夜になって、じんわり広がるものがある。伝わるものがある。朝読んだ一節が。頭の片隅に残っていた言葉の響きが。月の照るころになって、意味をもって目の前に現る。そして、じわじわとした温もりをもって、心にしみいる。あ~なんということか。ひとり感慨に浸る。ほかでもない、恐るべきケイコウトウなのだ。同時に、頭の中の再生装置が目まぐるしく回りだす。およそひと月前に耳にした言葉の意味に、突如合点がいって、ものすごくハッとなる。そして、慌てて書こうとするが、まるで足のもつれたカメのよう。あ~もどかしい。かつて、半年以上たって、やっと意味が分かったこともあったのだが。決して、記憶力がいいのではない、ほんに鈍いのである。その上、どうにも間が悪い。よりにもよってそのタイミングでという感じになる。後で知って、冷や汗がたらり。バツの悪さと申し訳なさと、そして嬉しさとがいちどにこみ上げてくる。
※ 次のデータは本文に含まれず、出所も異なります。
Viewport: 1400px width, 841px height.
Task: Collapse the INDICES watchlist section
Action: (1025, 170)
夜のとばりがおりはじめるころ、久々に芝生の上をあるきながら、空と海との境目が、あかね色から、橙に、そして、深い紫を経て、夜でも夕暮れでもないあの、澄んだ群青色のような濃い青をなんと呼んだらいいのだろうか、とにかく好きでたまらない色のひとつであるが、深まっていくその色を、葦の広がる池のほとりごしに眺めていたら、突如、その言葉が蘇ってきたのだった。遠くにちらばるビルの明かりと、自然の作り出す色の演出がとても素晴らしい場所である。宵のほんのひとときにしか目にすることのできない貴重な光景。そんな時間が、くれた贈り物に違いない。でも同時に、とてもそわそわ、あたふた、慌てて帰路につくことになったのだが。。。
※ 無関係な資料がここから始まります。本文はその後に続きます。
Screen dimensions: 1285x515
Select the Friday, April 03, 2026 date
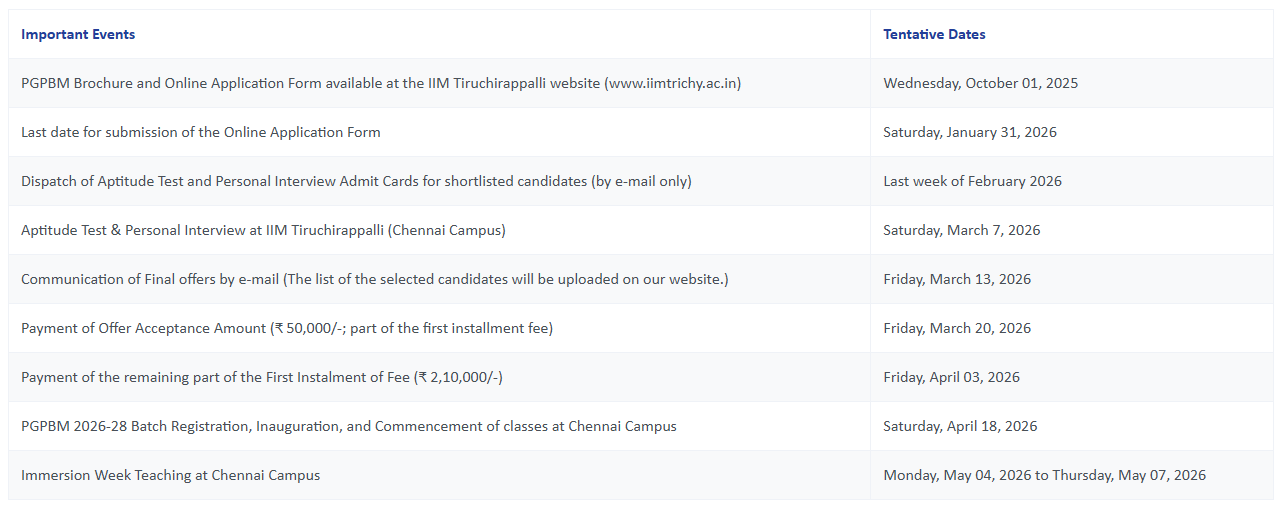click(x=951, y=377)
恋愛とはいかなるものであるか、それを知るために一生の文学に探し続けているのだ。と、坂口安吾という文人が書いている。でも、確かその人は、その論の中で、こうも言っていたように記憶している。恋愛は、言葉でもなければ雰囲気でもない。ただ、好きだというひとつのことだけである、と。改めて、読んでみると、恋すとは、いまだ所有せざるものに思いこがれるようなニュアンスで、愛すというと、もっと落ちついて、静かで、澄んでいて、すでに所有したものを、いつくしむような感じがある、とある。そして、恋すという語には、狂的な祈願がこめられているような趣きである、と。これをこのまま受け容れるとするなら、落ちついて、静かで、澄んでいるのがいい。そんな風に、分けて考えてみたことなどないけれど、あの、関白宣言を書いた人の恋愛症候群なるものをくだいてみると、奪うのが恋で、与えるのが愛、と解説している。ともあれ。心の中に確かに存在するもの(がある)。「ある」という実感の悦びこそ、そして気づけたことのしあわせこそが、かはらない優しい風を運んでくれる。潮の香りとともにやってきた柔らかで深みのあるその風の趣が、忘れられない夏の夕暮れとなった。